HISTORICALLY THE LOWEST YIELD OF 2.11% FOR BULGARIAN INTEREST BEARING GOVERNMENT BONDS
27.03.2012
On 26 March the Ministry of Finance for a second time since the beginning of the year reopened the 2-year GS, which have the shortest term maturity among those issued in 2012. The MoF offered for sale GS with nominal value BGN 35 million, while the orders amounted to BGN 92.6 million, thus the registered coverage coefficient was 2.65. By comparison, at the previous auction held on 06.02.2012 demand was for BGN 84.75 million and the SG amount offered - BGN 20 million.
The result reaffirmed the obvious downward yield trend since the beginning of the issuance year. The weighted average of the annual yield of all orders is 2.23%, while that of the auction held on 06.02.2012 is 2.51%. The decline of 0.28% has been achieved on the background of the increased volume of GS offered for sale. The approved weighted average of the annual yield is 2.11%, while for the previous auction it is 2.36%. The yield of the issue is historically the lowest one for Bulgarian interest bearing government bonds. It is comparable with the yield of Euro area countries Euro bonds with similar residual maturity and significantly lower than the yield of local currency denominated bonds of Turkey (9.41%), Romania (5.99%), Poland (4.54%). Another very positive indication is the narrowing of the spread to the German Government Bonds to 186 b.p., while for the previous auction it is 216 b.p.

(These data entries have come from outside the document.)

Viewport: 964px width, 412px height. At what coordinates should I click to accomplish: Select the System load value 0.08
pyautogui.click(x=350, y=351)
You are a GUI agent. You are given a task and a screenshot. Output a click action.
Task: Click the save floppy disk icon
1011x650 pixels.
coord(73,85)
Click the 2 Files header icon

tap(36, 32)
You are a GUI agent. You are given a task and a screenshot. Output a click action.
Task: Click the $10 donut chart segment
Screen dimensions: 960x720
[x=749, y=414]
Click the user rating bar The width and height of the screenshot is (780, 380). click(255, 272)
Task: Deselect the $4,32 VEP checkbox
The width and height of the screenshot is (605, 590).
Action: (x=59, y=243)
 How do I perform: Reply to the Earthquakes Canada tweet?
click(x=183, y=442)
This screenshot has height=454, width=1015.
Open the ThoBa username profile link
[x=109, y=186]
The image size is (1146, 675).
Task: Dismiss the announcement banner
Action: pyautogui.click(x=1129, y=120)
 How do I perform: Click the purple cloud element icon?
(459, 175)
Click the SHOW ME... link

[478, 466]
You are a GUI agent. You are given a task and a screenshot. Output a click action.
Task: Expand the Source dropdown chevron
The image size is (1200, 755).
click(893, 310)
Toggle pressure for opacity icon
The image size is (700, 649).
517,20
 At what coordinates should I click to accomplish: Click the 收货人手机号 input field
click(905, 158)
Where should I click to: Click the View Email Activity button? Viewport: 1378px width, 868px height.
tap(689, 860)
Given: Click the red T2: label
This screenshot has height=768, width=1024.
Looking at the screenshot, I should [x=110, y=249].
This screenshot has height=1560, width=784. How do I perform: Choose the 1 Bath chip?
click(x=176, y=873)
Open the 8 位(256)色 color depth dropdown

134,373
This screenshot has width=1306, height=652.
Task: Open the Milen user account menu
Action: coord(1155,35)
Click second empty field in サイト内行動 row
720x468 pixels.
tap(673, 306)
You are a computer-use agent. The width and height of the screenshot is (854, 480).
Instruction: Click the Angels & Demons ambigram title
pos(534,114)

All GS primary dealers took part in the auction held yesterday. In addition to the traditionally high interest of banks in the short end of the debt curve, interest also showed pension and investment funds. The investor base for the amount approved is as follows: banks - 70%, investment and guarantee funds - 19% and pension funds - 11%.
This is the fourth consecutive auction in March 2012 where a record breaking lowering of the yield is observed. The MoF offered this month SG issues covering the whole spectrum of the debt curve - 2, 5, 7 and 10.5 years, denominated both in BGN and in Euro. The whole maturity spectrum coverage by offering GS of diverse characteristics has helped to build a high liquidity benchmark curve of Bulgarian Government Bonds.
The results demonstrate increased investor confidence and interest in the GS auctions, evidencing clearly the security of investing in Bulgarian sovereign bonds. The issuer's policy is focused on offering GS in all maturity segments in order to answer as much as possible the expectations stated by investors and to provide a possibility for investor base diversification.